Entries showing where items are located:
_____

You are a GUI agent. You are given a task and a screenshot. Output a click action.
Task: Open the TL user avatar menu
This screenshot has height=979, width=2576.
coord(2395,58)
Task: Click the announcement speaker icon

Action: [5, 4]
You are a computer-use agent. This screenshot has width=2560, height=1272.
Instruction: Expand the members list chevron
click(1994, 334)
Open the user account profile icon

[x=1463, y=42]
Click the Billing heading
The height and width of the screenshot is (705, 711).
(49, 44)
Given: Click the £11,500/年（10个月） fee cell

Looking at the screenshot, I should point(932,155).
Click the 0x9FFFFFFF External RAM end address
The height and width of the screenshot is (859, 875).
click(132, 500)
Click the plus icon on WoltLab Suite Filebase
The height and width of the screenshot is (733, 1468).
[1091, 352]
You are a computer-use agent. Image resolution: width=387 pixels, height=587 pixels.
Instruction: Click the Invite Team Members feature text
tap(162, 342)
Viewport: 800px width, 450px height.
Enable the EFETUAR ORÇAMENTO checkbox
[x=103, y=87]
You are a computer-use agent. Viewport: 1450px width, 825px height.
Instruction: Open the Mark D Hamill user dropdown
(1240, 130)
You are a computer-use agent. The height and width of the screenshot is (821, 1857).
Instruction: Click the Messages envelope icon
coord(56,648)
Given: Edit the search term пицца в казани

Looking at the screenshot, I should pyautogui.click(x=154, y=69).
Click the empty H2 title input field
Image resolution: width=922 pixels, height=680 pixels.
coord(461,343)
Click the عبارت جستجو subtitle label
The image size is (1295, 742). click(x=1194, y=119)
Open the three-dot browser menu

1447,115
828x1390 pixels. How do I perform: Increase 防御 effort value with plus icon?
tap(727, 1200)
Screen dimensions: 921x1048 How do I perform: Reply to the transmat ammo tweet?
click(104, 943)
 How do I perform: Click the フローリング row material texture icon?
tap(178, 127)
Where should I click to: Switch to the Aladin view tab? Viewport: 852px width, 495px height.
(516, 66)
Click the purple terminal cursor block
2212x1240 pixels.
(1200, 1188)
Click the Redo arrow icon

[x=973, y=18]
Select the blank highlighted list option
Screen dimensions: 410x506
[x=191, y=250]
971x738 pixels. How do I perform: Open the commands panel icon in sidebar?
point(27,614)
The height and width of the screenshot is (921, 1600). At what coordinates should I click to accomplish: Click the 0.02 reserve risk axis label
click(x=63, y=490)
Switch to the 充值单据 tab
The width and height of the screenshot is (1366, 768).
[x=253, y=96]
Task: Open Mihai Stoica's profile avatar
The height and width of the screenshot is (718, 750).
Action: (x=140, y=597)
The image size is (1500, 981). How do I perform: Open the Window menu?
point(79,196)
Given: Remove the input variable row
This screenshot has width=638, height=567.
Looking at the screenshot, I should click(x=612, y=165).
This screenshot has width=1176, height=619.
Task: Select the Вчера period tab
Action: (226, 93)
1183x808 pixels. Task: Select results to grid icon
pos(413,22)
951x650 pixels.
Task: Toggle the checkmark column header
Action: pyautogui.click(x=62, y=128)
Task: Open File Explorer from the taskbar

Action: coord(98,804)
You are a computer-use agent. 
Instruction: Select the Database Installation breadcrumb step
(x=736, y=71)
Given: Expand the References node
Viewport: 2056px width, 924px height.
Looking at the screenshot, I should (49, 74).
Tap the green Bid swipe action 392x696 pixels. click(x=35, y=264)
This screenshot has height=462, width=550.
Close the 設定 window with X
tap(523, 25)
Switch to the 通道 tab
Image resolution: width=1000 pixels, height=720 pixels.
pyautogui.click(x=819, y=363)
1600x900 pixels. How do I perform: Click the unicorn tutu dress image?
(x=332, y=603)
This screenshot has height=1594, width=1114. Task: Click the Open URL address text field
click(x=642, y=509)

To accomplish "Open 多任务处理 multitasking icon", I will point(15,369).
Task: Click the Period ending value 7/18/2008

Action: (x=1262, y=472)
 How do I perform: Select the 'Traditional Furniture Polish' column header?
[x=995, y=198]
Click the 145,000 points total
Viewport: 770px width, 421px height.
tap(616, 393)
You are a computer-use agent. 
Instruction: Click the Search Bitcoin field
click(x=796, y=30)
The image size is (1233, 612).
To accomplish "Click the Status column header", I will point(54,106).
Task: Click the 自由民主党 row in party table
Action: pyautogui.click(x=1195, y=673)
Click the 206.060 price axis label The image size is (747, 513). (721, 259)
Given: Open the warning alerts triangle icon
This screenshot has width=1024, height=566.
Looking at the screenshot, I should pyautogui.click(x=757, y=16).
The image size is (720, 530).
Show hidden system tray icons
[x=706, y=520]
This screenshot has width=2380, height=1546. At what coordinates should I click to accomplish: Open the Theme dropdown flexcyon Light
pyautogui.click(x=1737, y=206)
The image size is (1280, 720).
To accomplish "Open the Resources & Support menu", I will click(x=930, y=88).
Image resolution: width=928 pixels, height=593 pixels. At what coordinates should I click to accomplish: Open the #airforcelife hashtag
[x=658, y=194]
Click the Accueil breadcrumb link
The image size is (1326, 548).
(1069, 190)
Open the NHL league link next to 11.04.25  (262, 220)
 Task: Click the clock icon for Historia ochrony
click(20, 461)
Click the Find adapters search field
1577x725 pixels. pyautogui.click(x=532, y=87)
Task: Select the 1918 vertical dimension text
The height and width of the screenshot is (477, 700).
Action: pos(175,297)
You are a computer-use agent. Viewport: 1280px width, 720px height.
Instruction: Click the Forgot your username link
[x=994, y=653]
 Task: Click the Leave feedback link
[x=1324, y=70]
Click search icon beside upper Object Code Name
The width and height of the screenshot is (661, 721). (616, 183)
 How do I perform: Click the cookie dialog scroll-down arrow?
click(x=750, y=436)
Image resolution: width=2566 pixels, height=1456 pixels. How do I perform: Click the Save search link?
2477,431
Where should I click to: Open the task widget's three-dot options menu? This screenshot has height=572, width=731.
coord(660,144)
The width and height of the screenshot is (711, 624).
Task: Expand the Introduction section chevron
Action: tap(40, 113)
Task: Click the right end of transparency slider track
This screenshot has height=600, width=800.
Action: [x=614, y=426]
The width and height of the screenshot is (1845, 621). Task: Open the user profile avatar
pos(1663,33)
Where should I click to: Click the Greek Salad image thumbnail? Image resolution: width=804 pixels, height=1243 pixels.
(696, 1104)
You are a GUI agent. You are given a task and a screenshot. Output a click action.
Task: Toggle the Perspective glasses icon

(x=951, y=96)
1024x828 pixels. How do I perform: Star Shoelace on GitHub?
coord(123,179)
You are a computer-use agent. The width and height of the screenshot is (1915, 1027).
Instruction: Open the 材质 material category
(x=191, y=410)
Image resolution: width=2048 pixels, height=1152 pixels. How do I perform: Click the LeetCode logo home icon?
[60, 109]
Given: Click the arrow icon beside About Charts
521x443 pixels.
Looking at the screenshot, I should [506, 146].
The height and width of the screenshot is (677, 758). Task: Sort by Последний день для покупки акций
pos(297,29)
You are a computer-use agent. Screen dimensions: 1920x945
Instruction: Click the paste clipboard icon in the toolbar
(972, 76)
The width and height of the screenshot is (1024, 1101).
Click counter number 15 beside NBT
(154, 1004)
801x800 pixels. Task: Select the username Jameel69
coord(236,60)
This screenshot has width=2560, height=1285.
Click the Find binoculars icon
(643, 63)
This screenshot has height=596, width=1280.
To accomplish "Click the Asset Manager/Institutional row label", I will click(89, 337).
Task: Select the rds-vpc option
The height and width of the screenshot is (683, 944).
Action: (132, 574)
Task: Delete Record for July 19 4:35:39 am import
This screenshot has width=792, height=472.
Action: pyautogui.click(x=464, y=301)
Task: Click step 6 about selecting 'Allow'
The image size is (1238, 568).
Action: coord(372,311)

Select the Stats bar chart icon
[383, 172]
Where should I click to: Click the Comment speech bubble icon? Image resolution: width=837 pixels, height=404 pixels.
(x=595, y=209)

_____

* [AIM] Extract each line above that contains the string "agent", and copy each such line in full. The match is case-sensitive.

* [FULL SOLUTION]
You are a GUI agent. You are given a task and a screenshot. Output a click action.
You are a computer-use agent. This screenshot has width=2560, height=1272.
You are a computer-use agent. Image resolution: width=387 pixels, height=587 pixels.
You are a computer-use agent. Viewport: 1450px width, 825px height.
You are a computer-use agent. The height and width of the screenshot is (821, 1857).
You are a computer-use agent. 
You are a computer-use agent. 
You are a computer-use agent. Viewport: 1280px width, 720px height.
You are a GUI agent. You are given a task and a screenshot. Output a click action.
You are a computer-use agent. The width and height of the screenshot is (1915, 1027).
You are a computer-use agent. Screen dimensions: 1920x945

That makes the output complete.